*** INPUT ROWS

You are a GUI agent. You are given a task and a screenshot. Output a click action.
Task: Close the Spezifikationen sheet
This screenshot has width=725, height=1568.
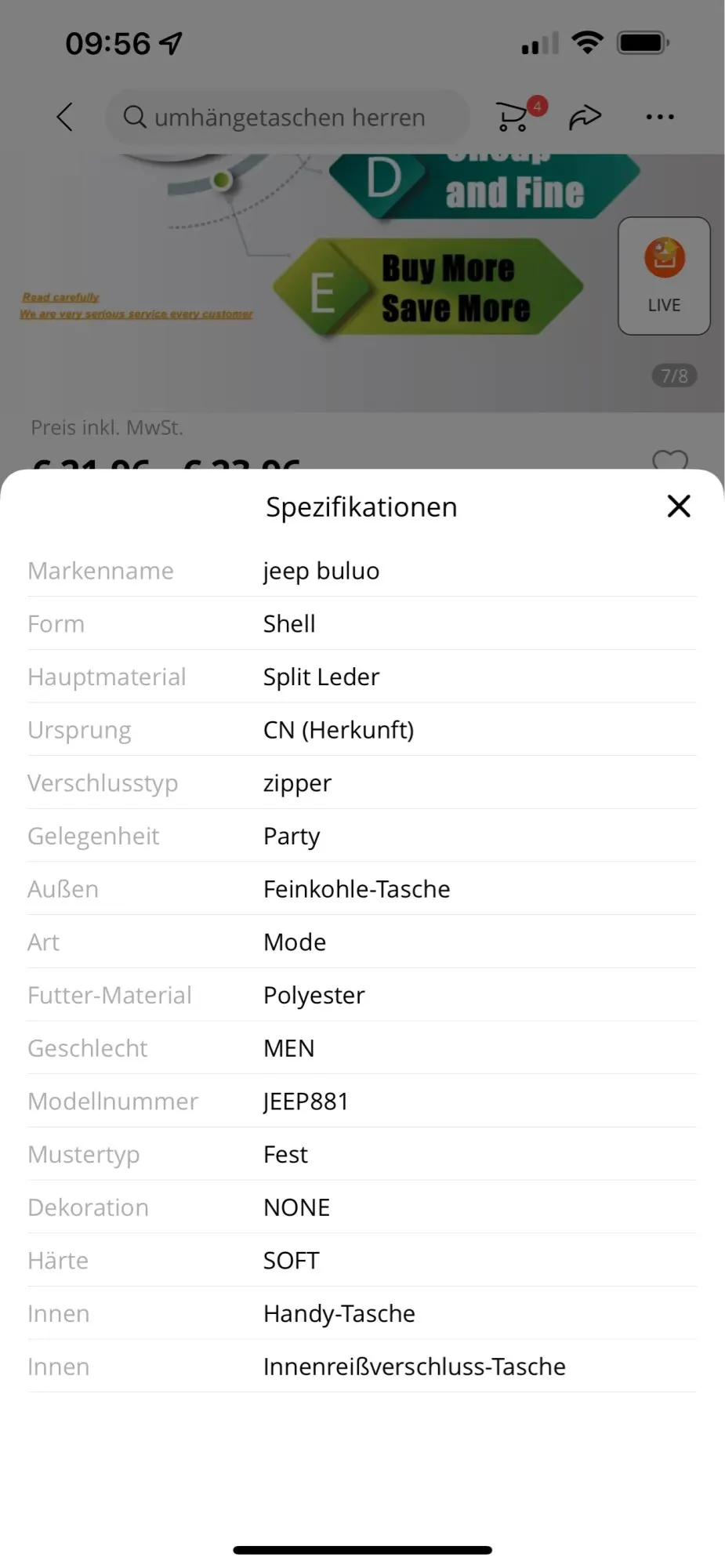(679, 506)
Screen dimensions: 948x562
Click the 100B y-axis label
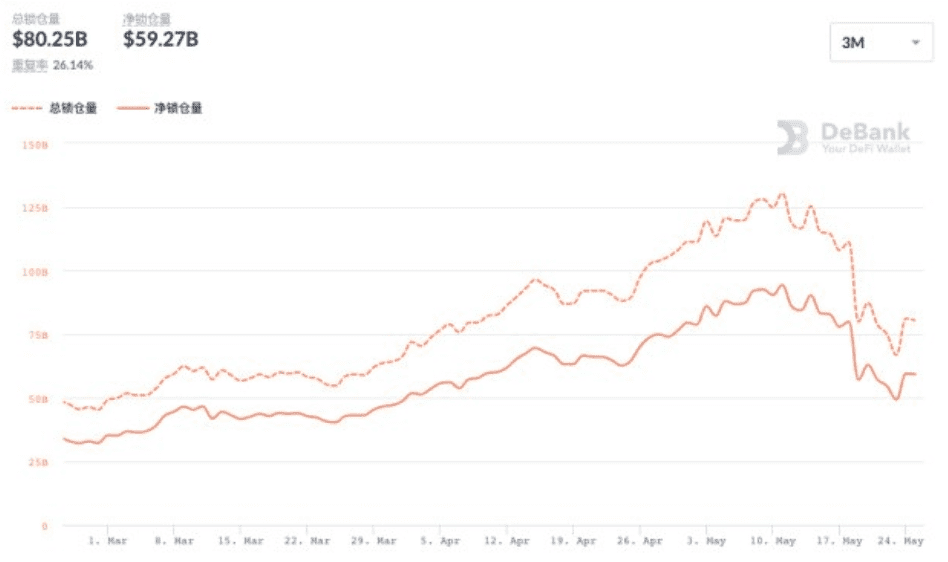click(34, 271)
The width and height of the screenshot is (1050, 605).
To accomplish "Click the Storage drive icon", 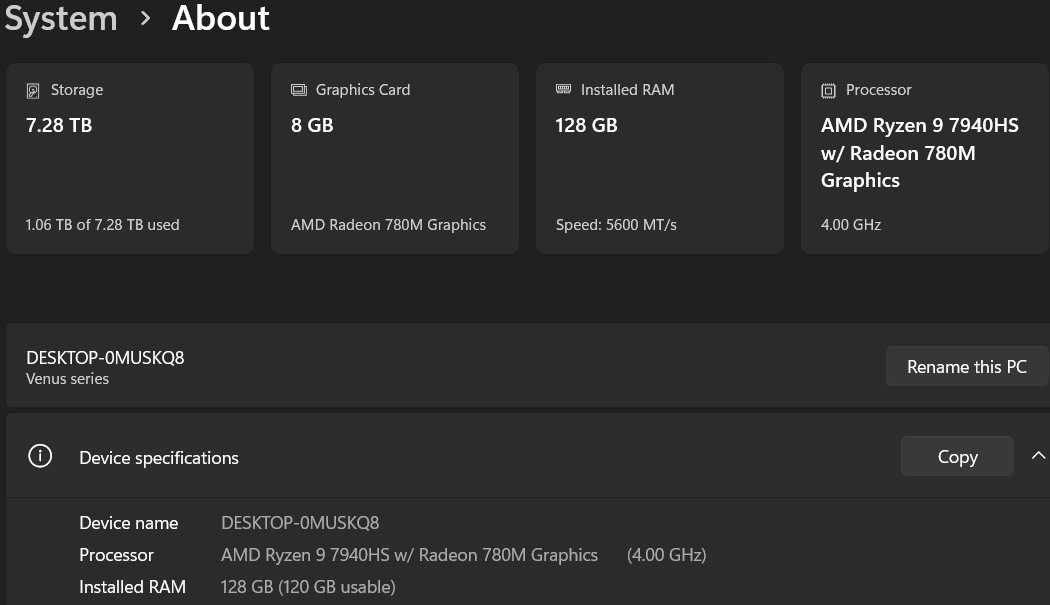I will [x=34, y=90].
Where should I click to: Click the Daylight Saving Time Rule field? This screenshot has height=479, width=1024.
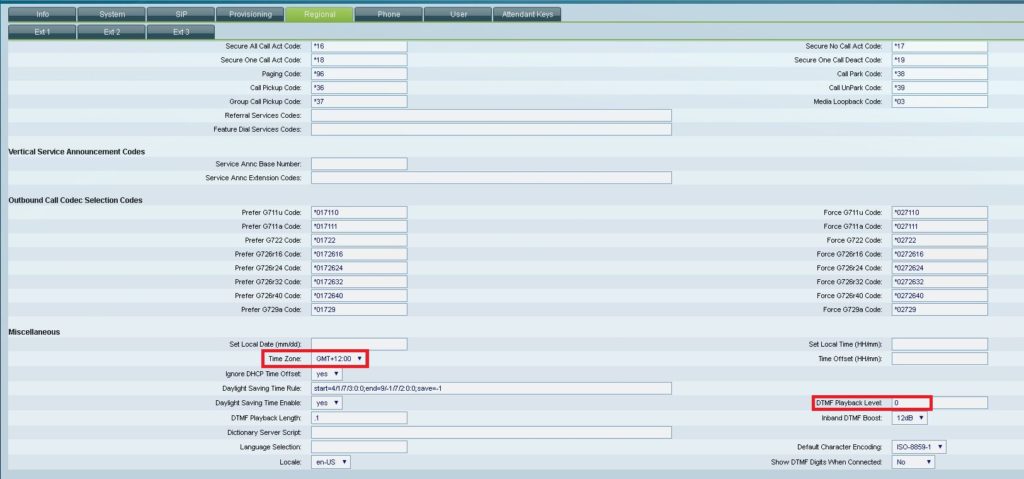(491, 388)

******
*** INPUT ROWS

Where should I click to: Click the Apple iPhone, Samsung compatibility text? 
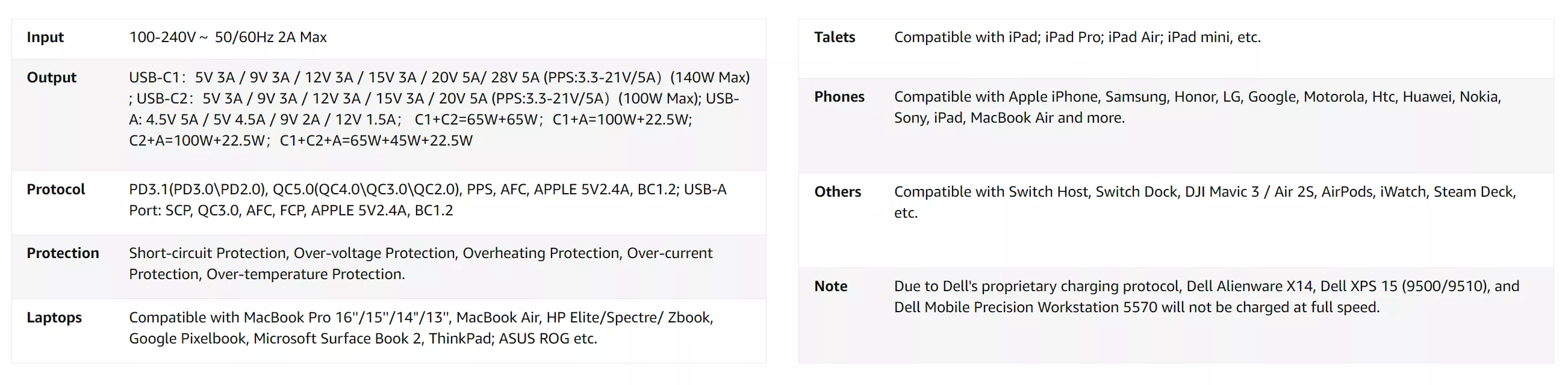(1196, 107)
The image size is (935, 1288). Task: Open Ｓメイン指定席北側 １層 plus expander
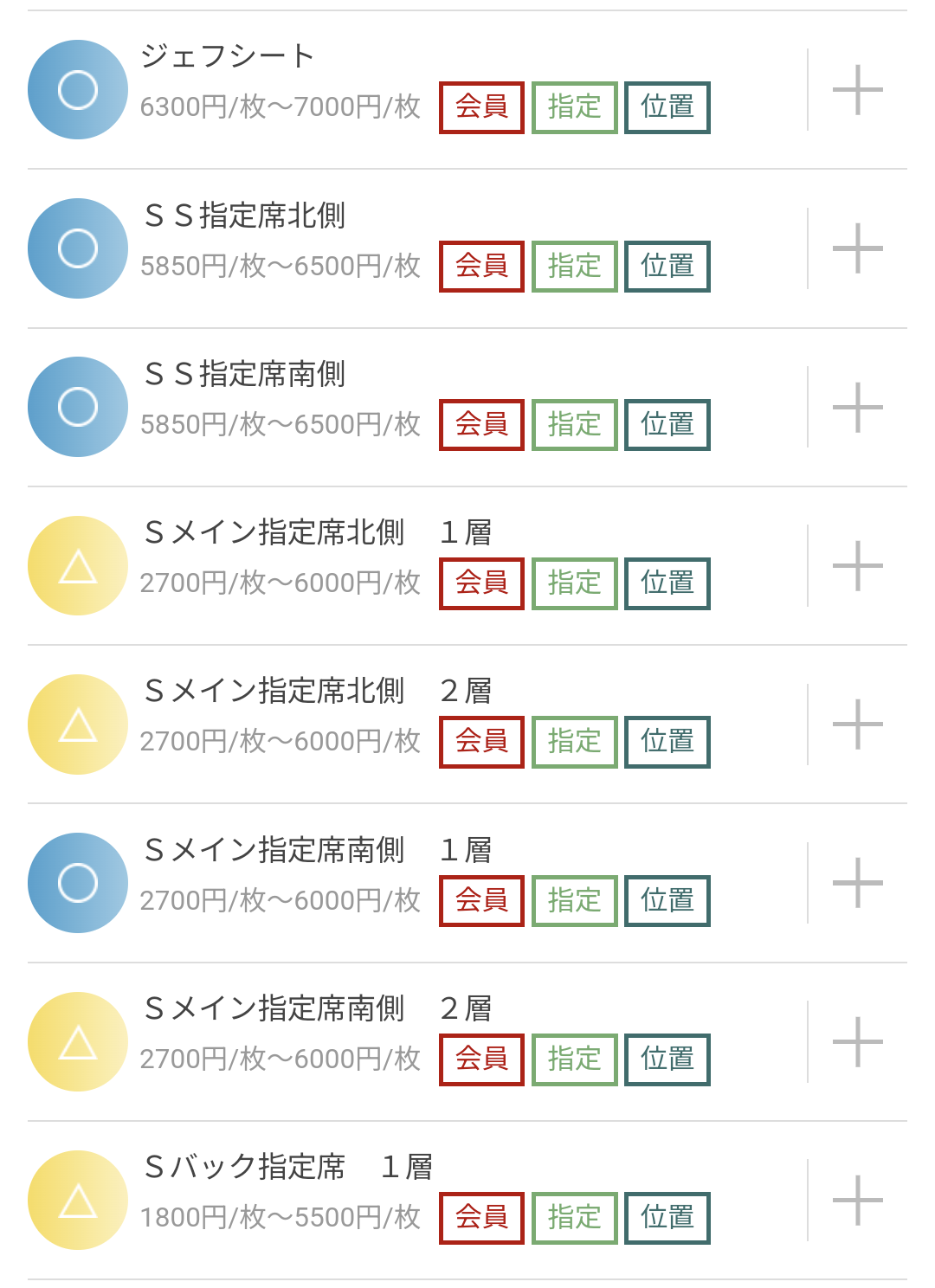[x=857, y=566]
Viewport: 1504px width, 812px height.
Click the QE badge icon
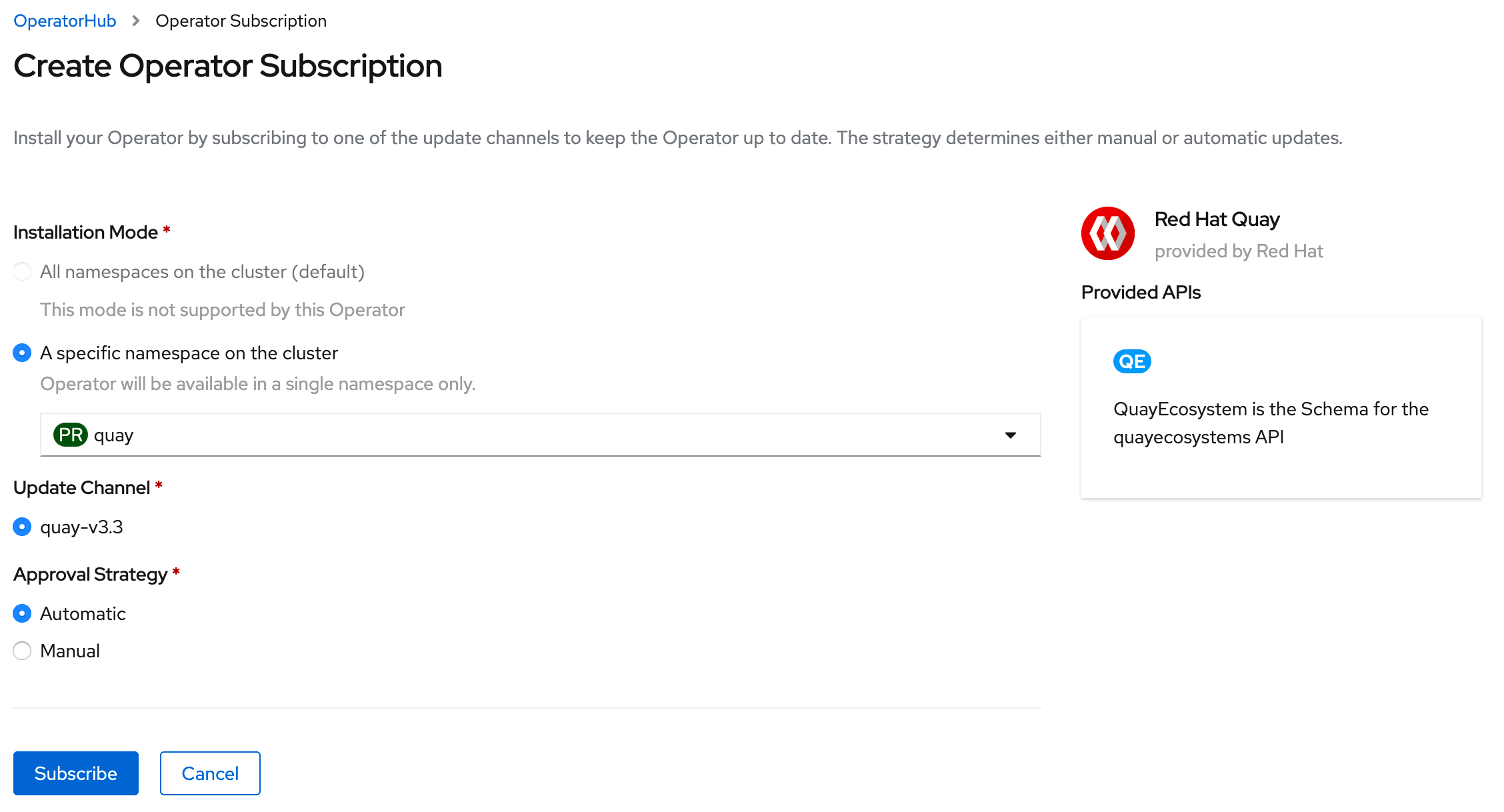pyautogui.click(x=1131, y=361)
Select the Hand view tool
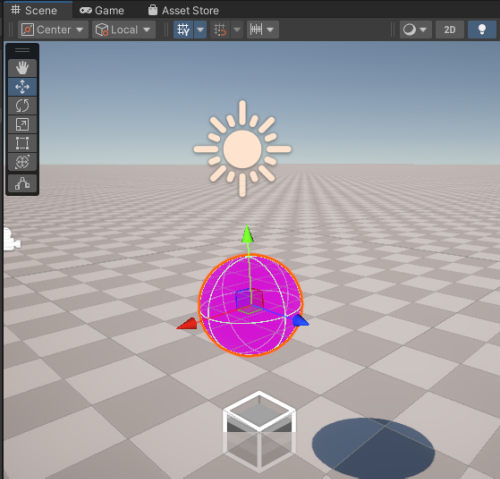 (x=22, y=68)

******
*** INPUT ROWS

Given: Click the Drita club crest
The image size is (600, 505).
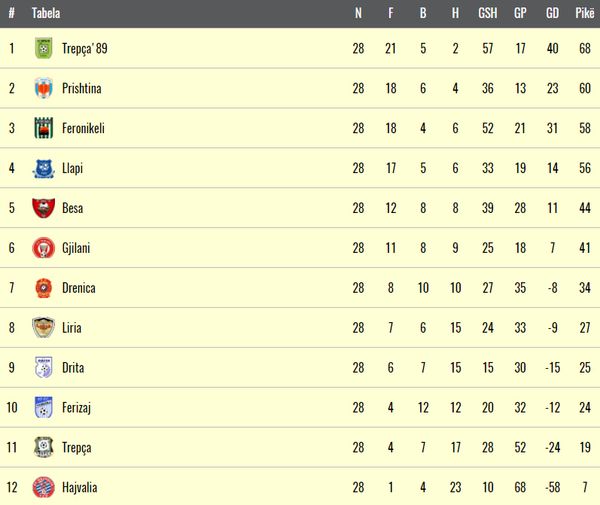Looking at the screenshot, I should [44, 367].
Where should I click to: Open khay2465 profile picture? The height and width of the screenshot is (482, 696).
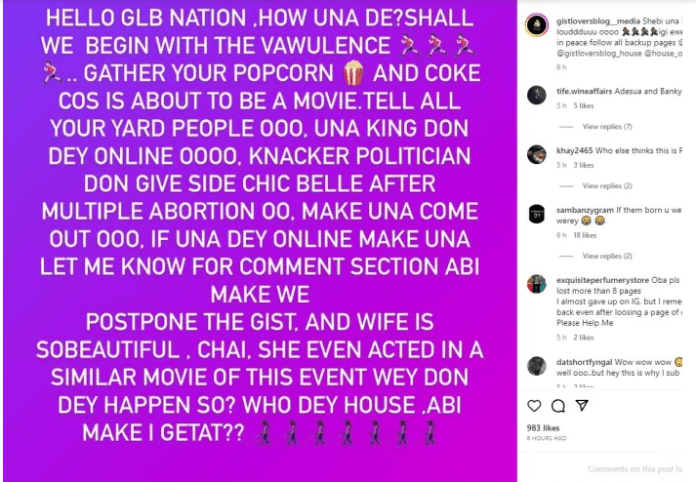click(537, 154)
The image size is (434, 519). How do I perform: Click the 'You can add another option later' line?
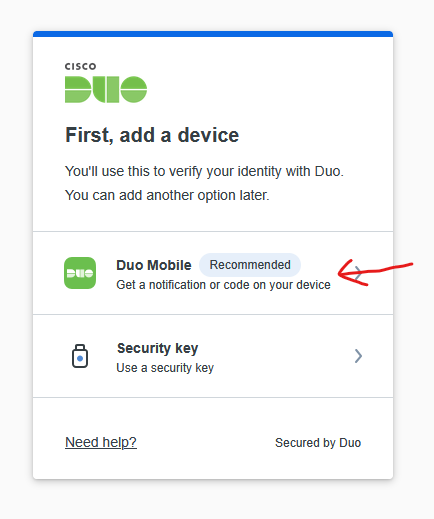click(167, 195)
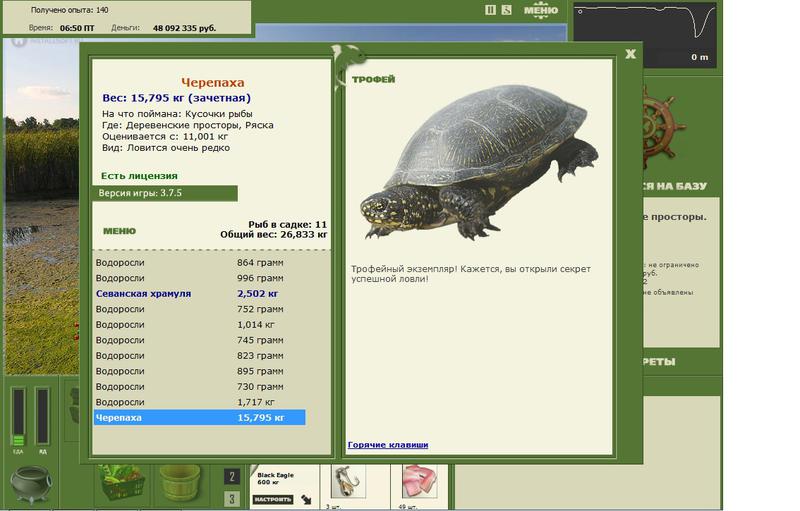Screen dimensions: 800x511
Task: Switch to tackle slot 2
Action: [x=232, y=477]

******

Convert the part of the data that opens with the line containing "You are a GUI" and closes with the line containing "click(34, 271)" into a Markdown table with the columns Row and Text, numbering each line and skipping blank ones. Leave the pictures out of the table.

| Row | Text |
|---|---|
| 1 | You are a GUI agent. You are given a task and a screenshot. Output a click action. |
| 2 | Task: Close the Spezifikationen sheet |
| 3 | This screenshot has width=725, height=1568. |
| 4 | (679, 506) |
| 5 | Screen dimensions: 948x562 |
| 6 | Click the 100B y-axis label |
| 7 | click(34, 271) |